**What is required:** Reproduce the listing below from its first line through the line containing "[x=120, y=122]", including both of those lines. Keep every character unchanged.
== Provided data
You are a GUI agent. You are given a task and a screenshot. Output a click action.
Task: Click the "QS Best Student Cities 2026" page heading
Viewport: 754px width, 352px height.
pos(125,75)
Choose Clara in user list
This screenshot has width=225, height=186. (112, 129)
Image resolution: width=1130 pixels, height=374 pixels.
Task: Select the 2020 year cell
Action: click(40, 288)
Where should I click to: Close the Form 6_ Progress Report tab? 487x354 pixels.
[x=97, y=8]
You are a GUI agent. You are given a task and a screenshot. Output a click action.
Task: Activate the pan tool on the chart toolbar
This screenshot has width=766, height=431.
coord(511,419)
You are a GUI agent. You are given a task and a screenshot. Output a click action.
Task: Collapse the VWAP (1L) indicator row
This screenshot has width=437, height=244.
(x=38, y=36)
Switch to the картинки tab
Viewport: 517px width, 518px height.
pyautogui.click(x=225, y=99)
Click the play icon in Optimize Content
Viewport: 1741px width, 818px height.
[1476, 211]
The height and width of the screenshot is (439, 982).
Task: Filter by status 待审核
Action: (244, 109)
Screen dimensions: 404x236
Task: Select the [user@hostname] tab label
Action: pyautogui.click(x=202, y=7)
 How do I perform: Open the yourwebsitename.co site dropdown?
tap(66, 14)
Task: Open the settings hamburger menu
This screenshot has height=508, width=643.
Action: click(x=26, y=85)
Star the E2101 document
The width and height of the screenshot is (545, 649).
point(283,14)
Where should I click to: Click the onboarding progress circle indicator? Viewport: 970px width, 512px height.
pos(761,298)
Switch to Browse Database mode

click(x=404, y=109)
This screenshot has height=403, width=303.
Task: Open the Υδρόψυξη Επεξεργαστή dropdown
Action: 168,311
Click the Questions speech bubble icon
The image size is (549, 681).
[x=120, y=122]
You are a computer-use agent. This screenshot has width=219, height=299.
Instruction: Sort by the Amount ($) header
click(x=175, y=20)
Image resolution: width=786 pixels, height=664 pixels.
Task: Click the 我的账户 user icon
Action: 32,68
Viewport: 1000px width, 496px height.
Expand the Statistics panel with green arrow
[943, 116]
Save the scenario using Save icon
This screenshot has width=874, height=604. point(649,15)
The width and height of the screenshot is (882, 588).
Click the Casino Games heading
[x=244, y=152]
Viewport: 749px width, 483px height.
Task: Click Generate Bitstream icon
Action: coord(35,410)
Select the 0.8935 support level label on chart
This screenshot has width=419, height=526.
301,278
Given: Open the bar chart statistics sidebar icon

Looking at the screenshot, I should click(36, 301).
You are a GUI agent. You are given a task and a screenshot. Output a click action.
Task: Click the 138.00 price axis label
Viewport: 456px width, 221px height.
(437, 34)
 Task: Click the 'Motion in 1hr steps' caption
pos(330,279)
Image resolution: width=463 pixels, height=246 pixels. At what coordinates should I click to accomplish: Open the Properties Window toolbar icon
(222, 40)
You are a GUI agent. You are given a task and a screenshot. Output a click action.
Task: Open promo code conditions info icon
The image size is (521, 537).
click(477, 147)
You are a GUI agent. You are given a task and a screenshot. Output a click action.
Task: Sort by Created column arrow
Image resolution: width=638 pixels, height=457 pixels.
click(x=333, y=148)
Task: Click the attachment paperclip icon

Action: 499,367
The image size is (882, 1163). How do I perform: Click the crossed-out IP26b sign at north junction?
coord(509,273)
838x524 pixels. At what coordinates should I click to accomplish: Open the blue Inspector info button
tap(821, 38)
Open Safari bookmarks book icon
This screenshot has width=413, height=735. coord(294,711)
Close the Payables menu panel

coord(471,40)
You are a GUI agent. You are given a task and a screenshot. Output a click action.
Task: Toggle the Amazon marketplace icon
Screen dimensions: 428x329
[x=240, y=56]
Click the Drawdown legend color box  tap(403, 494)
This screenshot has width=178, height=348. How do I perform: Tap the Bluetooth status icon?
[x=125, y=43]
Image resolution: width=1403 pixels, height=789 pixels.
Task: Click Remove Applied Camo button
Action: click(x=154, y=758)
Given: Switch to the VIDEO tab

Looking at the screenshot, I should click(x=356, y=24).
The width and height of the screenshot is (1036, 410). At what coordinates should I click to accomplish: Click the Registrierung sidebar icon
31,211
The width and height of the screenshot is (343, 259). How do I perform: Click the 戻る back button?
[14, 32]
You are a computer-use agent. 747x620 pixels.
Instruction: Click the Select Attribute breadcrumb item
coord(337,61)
====
**Reply:**
You are a GUI agent. You are given a task and a screenshot. Output a click action.
Task: Click the "QS Best Student Cities 2026" page heading
Viewport: 754px width, 352px height.
pos(125,75)
Choose Clara in user list
This screenshot has width=225, height=186. (112, 129)
Image resolution: width=1130 pixels, height=374 pixels.
Task: Select the 2020 year cell
Action: click(40, 288)
Where should I click to: Close the Form 6_ Progress Report tab? 487x354 pixels.
[x=97, y=8]
You are a GUI agent. You are given a task and a screenshot. Output a click action.
Task: Activate the pan tool on the chart toolbar
This screenshot has width=766, height=431.
coord(511,419)
You are a GUI agent. You are given a task and a screenshot. Output a click action.
Task: Collapse the VWAP (1L) indicator row
This screenshot has width=437, height=244.
(x=38, y=36)
Switch to the картинки tab
Viewport: 517px width, 518px height.
pyautogui.click(x=225, y=99)
Click the play icon in Optimize Content
Viewport: 1741px width, 818px height.
[1476, 211]
The height and width of the screenshot is (439, 982).
Task: Filter by status 待审核
Action: (244, 109)
Screen dimensions: 404x236
Task: Select the [user@hostname] tab label
Action: pyautogui.click(x=202, y=7)
 How do I perform: Open the yourwebsitename.co site dropdown?
tap(66, 14)
Task: Open the settings hamburger menu
This screenshot has height=508, width=643.
Action: click(x=26, y=85)
Star the E2101 document
The width and height of the screenshot is (545, 649).
point(283,14)
Where should I click to: Click the onboarding progress circle indicator? Viewport: 970px width, 512px height.
pos(761,298)
Switch to Browse Database mode

click(x=404, y=109)
This screenshot has height=403, width=303.
Task: Open the Υδρόψυξη Επεξεργαστή dropdown
Action: 168,311
Click the Questions speech bubble icon
The image size is (549, 681).
[x=120, y=122]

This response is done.